BEGIN Document text

Suppose I have the following code in java
Object object = new Object();
mylist.add(object);
mylist2.add(object);
As far as I understand I have created one object in memory and both mylist and mylist2 have some kind reference to this object. Is that correct?
In which case how much more memory does the program above use compared to if I had just done
Object object = new Object();
mylist.add(object);
I'm wondering because I sometimes feel it would be useful to have two different data structures holding the same information for different purposes.
Ex:
A binary tree and a hash map such that you can easily search for objects in constant time and easily iterate through an ordered list of the objects.
It depends on what type of list you use. If you use an ArrayList, then there is no overhead for each entry except the reference itself (4 bytes on a 32 bit machine, ignoring the empty space in this kind of list ;)). If you use for example a LinkedList then there is a wrapper object around it, which additionally holds a reference to the previous/next element in the list.

END Document text
BEGIN Data records

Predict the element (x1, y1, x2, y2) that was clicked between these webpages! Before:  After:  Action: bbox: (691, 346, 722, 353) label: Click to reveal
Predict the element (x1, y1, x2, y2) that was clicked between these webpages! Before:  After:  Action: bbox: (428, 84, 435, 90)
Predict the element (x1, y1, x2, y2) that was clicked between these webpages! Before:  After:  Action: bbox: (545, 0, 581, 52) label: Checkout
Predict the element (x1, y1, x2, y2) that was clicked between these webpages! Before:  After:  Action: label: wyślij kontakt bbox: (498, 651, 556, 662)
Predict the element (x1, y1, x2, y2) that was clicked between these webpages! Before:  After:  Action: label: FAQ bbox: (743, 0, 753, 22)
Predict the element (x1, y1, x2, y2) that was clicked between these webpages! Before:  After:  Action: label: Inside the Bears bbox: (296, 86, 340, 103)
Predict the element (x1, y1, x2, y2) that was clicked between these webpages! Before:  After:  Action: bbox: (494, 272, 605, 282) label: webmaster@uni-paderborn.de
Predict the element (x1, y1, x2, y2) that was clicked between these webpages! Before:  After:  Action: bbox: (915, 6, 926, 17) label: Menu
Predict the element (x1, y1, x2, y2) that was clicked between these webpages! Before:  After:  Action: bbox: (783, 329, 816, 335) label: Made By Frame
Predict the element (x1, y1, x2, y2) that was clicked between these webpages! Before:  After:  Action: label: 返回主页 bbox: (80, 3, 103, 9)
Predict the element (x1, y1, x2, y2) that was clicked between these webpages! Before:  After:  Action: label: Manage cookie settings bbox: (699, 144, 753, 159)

END Data records

**Jobs:**
1 - Lay out the entries, from the line containing "Made By Frame" through the last entry inclusive, as a two-column CSV with the columns entry_text and answer. Give one row per entry, with each field quoted and any line breaks replaced by spaces.
2 - Proceed with the discussion of Java object references and list memory overhead, starting after its last sentence.

**Set of answers:**
1 -
entry_text,answer
"Predict the element (x1, y1, x2, y2) that was clicked between these webpages! Before:  After:","Action: bbox: (783, 329, 816, 335) label: Made By Frame"
"Predict the element (x1, y1, x2, y2) that was clicked between these webpages! Before:  After:","Action: label: 返回主页 bbox: (80, 3, 103, 9)"
"Predict the element (x1, y1, x2, y2) that was clicked between these webpages! Before:  After:","Action: label: Manage cookie settings bbox: (699, 144, 753, 159)"

2 -
On most VMs the size of a reference is the native pointer size (from John Skeet)
So if you use a 32bit VM e.g. it will be 4 bytes.
Related
I was reading about data locality and want to use it to improve my game engine that I'm writing.
Let's say that I have created five objects at different times that are now all in different places in the memory not next to each other. If I add them all to an array, will that array only hold pointers to those objects and they will stay in the same place in the memory or will adding them all to an array rearrange them and make them contiguous.
I ask this because I thought that using arrays would be a good way to make them contiguous, but I don't know if an array will fix my problem!
tl;dr
Manipulating an array of references to objects has no effect on the objects, and has no effect on the objects’ location in memory.
Objects
An array of objects is really an array of references (pointers) to objects. A pointer is an address to another location in memory.
We speak of the array as holding objects, but that is not technically accurate. Because Java does not expose pointers themselves to us as programmers, we are generally unaware of their presence. When we access an element in the array, we are actually retrieving a pointer, but Java immediately follows that pointer to locate the object elsewhere in memory.
This automatic look-up, following the pointer to the object, makes the array of pointers feel like an array of objects. The Java programmer thinks of her array as holding her objects when in reality the objects are a hop-skip-and-a-jump away.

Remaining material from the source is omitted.